**EXTRACTED RECORDS**

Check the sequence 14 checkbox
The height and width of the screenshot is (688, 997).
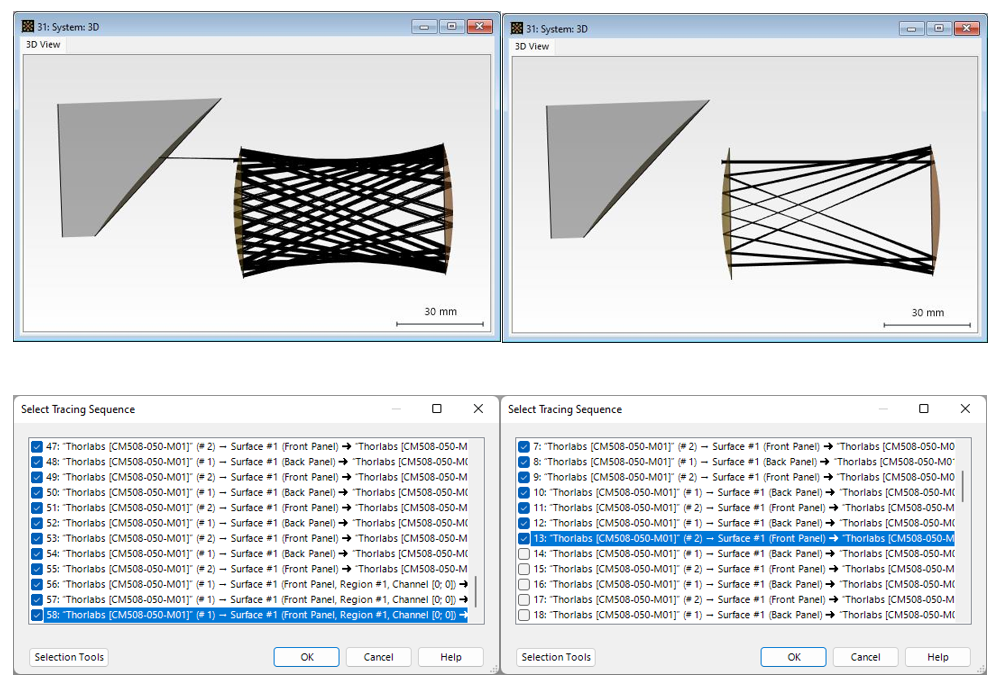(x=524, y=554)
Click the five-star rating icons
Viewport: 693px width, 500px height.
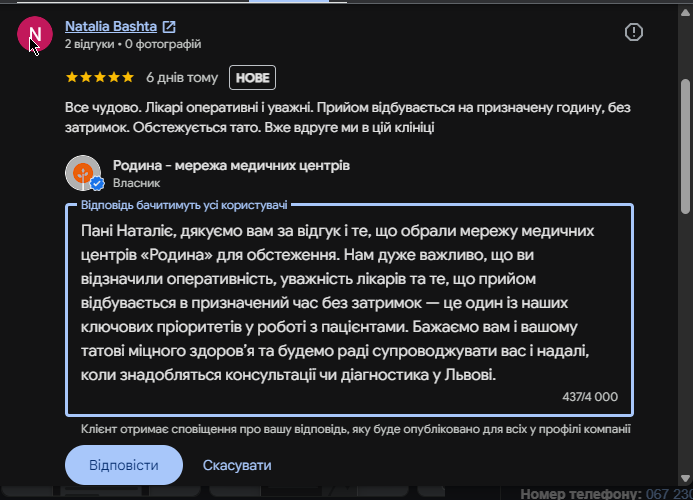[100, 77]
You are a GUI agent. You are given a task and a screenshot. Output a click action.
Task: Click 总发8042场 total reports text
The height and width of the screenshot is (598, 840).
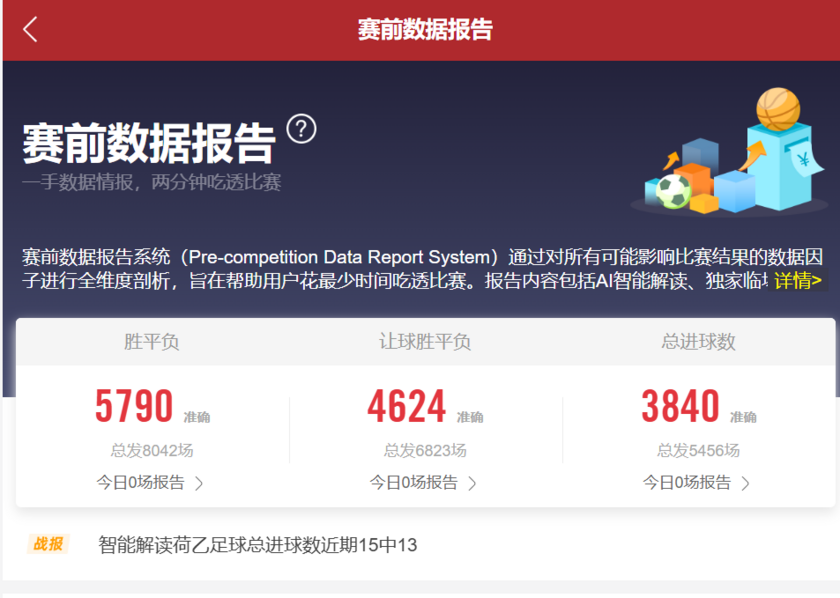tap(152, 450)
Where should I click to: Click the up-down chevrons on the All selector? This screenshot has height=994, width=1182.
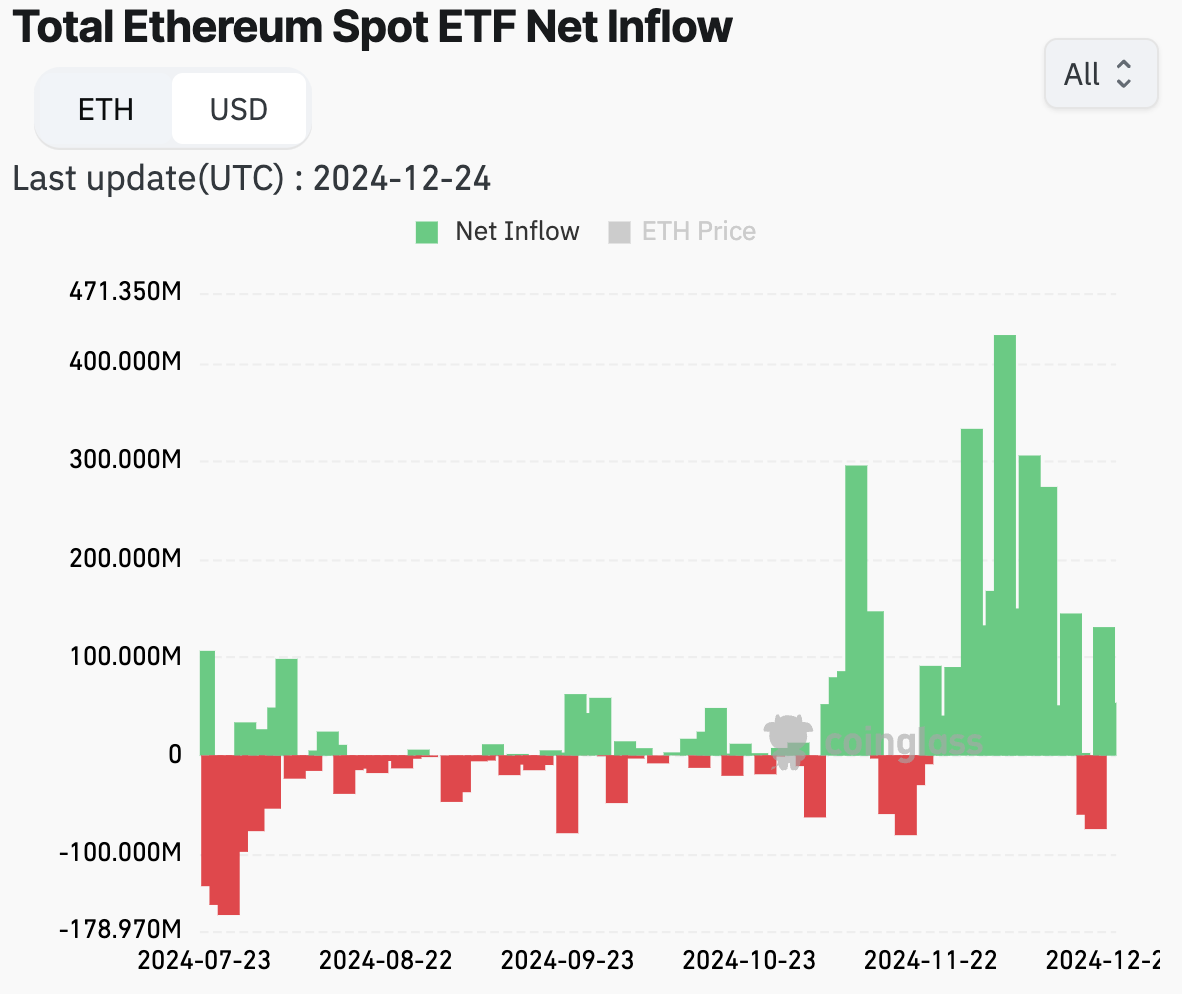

**REQUIRED WORK**
Reproduce only the lines from the first line of the listing above up to and including the line that holds "Task: Click 总发8042场 total reports text". Omit the pictures.

**ANSWER SECTION**
Check the sequence 14 checkbox
The height and width of the screenshot is (688, 997).
(x=524, y=554)
Click the five-star rating icons
Viewport: 693px width, 500px height.
[100, 77]
You are a GUI agent. You are given a task and a screenshot. Output a click action.
Task: Click 总发8042场 total reports text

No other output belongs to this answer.